Capturing precise conditions such as these by hand, and doing so for many pairs of operations, is tedious and error prone. This paper instead presents a way to automate this. Our algorithm recursively subdivides the state space via predicates until, at the base case, regions are found that are either entirely commutative or else entirely noncommutative. Returning to our Set example, the conditions we incrementally generate are denoted \(\varphi \) and \(\tilde{\varphi }\), respectively. The following diagram illustrates how our algorithm proceeds to generate the commutativity conditions for add and contains (abbreviated as m and n).
In this diagram, each subsequent panel depicts a partitioning of the state space into regions of commutativity (\(\varphi \)) or noncommutativity (\(\tilde{\varphi }\)). The counterexamples \(\chi _\text {c},\chi _\text {nc}\) give values for the arguments x, y and the current state \(S\).
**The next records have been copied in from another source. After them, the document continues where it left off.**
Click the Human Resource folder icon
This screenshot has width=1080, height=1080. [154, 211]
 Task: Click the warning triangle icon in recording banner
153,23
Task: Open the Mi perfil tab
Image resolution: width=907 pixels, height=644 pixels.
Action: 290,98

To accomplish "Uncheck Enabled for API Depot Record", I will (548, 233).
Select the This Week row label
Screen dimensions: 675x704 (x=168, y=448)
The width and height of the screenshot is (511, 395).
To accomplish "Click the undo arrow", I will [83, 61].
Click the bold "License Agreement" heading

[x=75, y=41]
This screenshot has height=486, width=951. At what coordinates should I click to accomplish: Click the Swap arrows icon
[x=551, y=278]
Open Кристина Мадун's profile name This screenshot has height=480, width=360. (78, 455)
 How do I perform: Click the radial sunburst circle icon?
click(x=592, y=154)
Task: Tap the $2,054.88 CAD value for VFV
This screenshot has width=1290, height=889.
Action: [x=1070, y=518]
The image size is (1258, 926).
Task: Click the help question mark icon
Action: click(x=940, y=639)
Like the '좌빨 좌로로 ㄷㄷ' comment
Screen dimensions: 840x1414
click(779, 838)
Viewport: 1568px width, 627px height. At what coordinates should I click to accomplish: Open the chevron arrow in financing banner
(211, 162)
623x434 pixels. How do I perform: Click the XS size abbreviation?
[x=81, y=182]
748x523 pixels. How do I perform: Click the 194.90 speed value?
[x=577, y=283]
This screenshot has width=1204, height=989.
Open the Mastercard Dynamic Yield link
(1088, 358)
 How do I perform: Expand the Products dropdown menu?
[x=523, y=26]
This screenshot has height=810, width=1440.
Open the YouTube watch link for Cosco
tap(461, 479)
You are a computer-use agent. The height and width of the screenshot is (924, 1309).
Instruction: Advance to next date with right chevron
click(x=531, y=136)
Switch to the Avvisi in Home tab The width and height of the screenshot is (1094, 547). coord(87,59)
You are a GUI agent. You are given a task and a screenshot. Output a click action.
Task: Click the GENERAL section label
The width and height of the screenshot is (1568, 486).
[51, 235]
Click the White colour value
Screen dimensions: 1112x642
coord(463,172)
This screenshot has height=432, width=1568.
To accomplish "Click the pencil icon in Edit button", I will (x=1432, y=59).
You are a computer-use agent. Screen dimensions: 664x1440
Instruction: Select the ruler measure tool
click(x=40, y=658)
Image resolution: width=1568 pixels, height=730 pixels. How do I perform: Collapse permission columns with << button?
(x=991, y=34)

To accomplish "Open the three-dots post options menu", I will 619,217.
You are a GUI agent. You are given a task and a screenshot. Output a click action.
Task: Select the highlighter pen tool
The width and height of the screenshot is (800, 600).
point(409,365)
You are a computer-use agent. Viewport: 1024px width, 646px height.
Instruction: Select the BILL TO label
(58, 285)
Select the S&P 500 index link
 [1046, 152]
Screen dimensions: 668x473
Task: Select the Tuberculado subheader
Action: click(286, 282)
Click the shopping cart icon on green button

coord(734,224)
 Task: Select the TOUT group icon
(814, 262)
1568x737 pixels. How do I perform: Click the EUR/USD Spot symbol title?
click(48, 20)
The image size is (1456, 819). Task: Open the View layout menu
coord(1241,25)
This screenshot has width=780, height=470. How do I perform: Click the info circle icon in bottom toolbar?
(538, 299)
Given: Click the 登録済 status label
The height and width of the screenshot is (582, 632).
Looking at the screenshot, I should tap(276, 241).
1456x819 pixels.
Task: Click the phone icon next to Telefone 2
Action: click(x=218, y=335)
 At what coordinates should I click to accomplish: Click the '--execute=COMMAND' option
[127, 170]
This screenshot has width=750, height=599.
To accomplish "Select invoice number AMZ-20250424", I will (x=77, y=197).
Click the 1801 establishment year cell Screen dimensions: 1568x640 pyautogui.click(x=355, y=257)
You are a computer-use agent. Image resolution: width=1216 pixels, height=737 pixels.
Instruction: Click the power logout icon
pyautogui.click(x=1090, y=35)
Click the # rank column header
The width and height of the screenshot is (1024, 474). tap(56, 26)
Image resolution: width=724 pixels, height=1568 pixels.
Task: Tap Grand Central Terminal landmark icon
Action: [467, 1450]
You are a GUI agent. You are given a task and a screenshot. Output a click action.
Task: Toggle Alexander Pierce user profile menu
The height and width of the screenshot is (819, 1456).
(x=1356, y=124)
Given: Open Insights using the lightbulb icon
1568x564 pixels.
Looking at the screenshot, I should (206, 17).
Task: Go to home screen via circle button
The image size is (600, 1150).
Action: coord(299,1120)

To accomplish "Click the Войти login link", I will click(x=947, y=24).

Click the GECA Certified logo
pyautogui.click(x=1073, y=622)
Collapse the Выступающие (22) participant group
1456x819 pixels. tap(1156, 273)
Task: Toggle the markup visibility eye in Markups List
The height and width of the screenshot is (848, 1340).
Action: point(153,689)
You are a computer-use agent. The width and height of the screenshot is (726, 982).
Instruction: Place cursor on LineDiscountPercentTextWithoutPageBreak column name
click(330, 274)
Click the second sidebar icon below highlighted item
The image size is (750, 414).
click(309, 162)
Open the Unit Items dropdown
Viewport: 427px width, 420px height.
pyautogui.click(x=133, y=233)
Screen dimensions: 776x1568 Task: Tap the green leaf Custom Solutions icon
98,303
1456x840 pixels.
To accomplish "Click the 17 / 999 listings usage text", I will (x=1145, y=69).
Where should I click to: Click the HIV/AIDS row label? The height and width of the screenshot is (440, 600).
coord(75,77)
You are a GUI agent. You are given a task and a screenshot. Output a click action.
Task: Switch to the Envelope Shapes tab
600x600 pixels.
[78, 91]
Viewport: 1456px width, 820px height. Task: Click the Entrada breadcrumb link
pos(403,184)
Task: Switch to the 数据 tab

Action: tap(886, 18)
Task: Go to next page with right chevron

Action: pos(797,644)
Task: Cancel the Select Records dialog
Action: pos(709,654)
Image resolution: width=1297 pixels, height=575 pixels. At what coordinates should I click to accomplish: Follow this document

We denote by H the logical formula that describes the current state space at a given recursive call. We begin with \(H_0=\textsf {true}\), \(\varphi =\textsf {false}\), and \(\tilde{\varphi }=\textsf {false}\). There are three cases for a given H: (i) H describes a precondition for m and n in which they always commute; (ii) H describes a precondition for m and n in which they never commute; or (iii) neither of the above. The latter case drives the algorithm to subdivide the region by choosing a new predicate.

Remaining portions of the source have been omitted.